Primary biliary cirrhosis (PBC) is a chronic disease of the liver. It is cholestatic in nature meaning that the primary injury is to the bile ducts within the liver, leading to impairment of bile flow. The clinical features of PBC result from the combined impacts of the liver injury itself and the secondary effects of reduced bile flow.
PBC is characterised by a very high patient incidence (over 95%) of serum autoantibodies. These antibodies, which are directed at very characteristic self-antigens within the mitochondria and nuclei of cells, are an important diagnostic test for the disease. Damage to the bile duct epithelial cells, which is central to the disease process, is probably caused by autoreactive T-cells rather than being antibody mediated. Targeting the autoimmune response at the heart of PBC represents an attractive approach to treatment in the future.

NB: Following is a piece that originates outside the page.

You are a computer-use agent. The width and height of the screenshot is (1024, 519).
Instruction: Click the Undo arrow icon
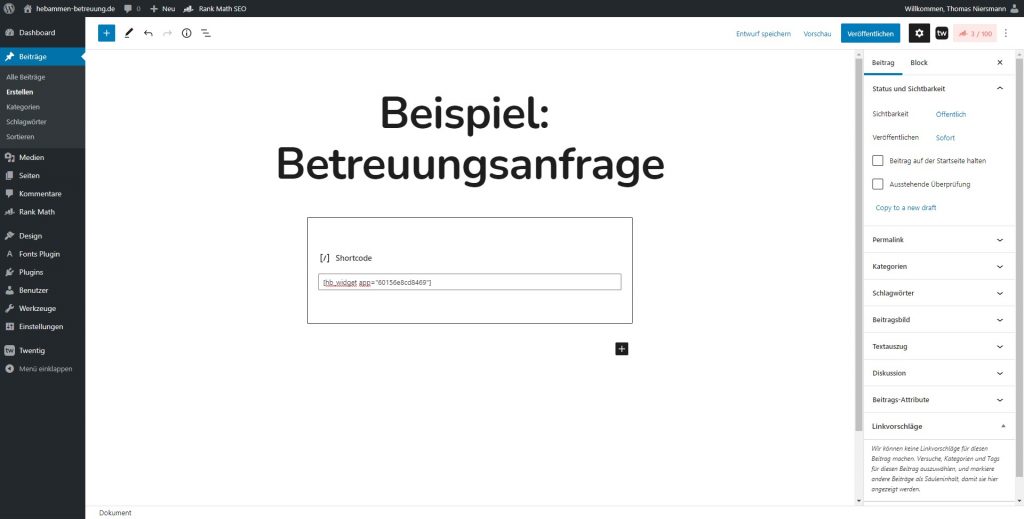click(x=148, y=33)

In up to 50% of patients PBC is clinically silent, only being diagnosed when abnormal liver biochemistry tests are observed at screening or assessment for other conditions. At the other end of the disease spectrum a relatively small proportion of PBC patients have the clinical features of cirrhosis (presence of ascites, loss of muscle mass and risk of variceal bleeding), occasionally presenting for the first time with these features. The remaining group of patients (about 50%) demonstrate the characteristic symptoms of PBC. These include itch (typically feeling like it is deep under the skin and with an unusual pattern of distribution, including the palms of the hands and soles of the feet and the scalp), fatigue and cognitive symptoms (poor memory and concentration). The severity of symptoms such as pruritus and fatigue is not related to the severity of underlying liver disease.